BRIEF 1:
For the article on A Late Quartet, decide whether each statement agrees with it: (a) Peter Mitchell is a master cellist played by Christopher Walken; (b) Peter Mitchell retires because of a heart condition; (c) Walken gave his interview to Q on a Tuesday. Answer yes or no for each, quoting the words from the article that settle it.
BRIEF 2:
Extend the article on A Late Quartet, picking up after its final sentence.

DOCUMENT SEGMENT:
Start of Block

A Late Quartet a love letter to classical music

Christopher Walken and Catherine Keener talk to Q about A Late Quartet, Yaron Zilberman's film about the drama inside a classical string quartet.
A Late Quartet stars Mark Avenir, Christopher Walken, Catherine Keener and Philip Seymour Hoffman. (TIFF)

A Late Quartet, Yaron Zilberman’s film about the drama inside a classical string quartet, is a rare case of film illuminating the world of high art.

It begins with Peter Mitchell, a master cellist played by Christopher Walken, announcing he must retire because he has been diagnosed with Parkinson's disease. The announcement is a catalyst to bring out rivalries and long-held resentments among his colleagues, including Catherine Keener and Philip Seymour Hoffman.

For Walken, whose signature roles include The Dead Zone and Pulp Fiction, it was also a chance to play a dramatic role with no hint of evil.

"I don’t get to play people, often. I get to play a lot of monsters. It’s nice to play a person and you know, a talented and successful person," he said Tuesday in an interview with CBC’s Q cultural affairs show.

End of Block

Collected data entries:
Start of Block

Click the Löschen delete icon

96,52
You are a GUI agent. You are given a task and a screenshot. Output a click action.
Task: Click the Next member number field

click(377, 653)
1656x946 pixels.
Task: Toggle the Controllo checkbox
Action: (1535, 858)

End of Block

EXERCISE ANSWER 1:
(a) Yes: "Peter Mitchell, a master cellist played by Christopher Walken"
(b) No: "he has been diagnosed with Parkinson's disease"
(c) Yes: "he said Tuesday in an interview with CBC’s Q cultural affairs show"

EXERCISE ANSWER 2:
Walken, 69, says he’s starting to come to terms with being the senior actor on the set, and the roles are changing as he racks up the years, with more opportunities to play a father or uncle.

One of the challenges of A Late Quartet was simulating playing the cello, when he had never played an instrument before, he told Q host Jian Ghomeshi.

Israeli-born, U.S.-based Zilberman is "passionate about music," Walken said, and at one point introduced the cast to a renowned classical string quartet so they could discuss the lives of classical musicians.

Keener told Q she could relate to her character’s need to devote herself to a music career, sometimes at the expense of personal life.

"I can relate to it because it’s very demanding to want to lead a creative life, but it’s a tradeoff," she said.

A Late Quartet is a love letter to classical music and Keener said that kind of screen treatment is vitally needed at a time when high arts organizations are struggling financially.

"I think it’s massively important because if people are engaged, they’ll ask for it. They’ll ask for grants from government so we can actually support the arts again," she said.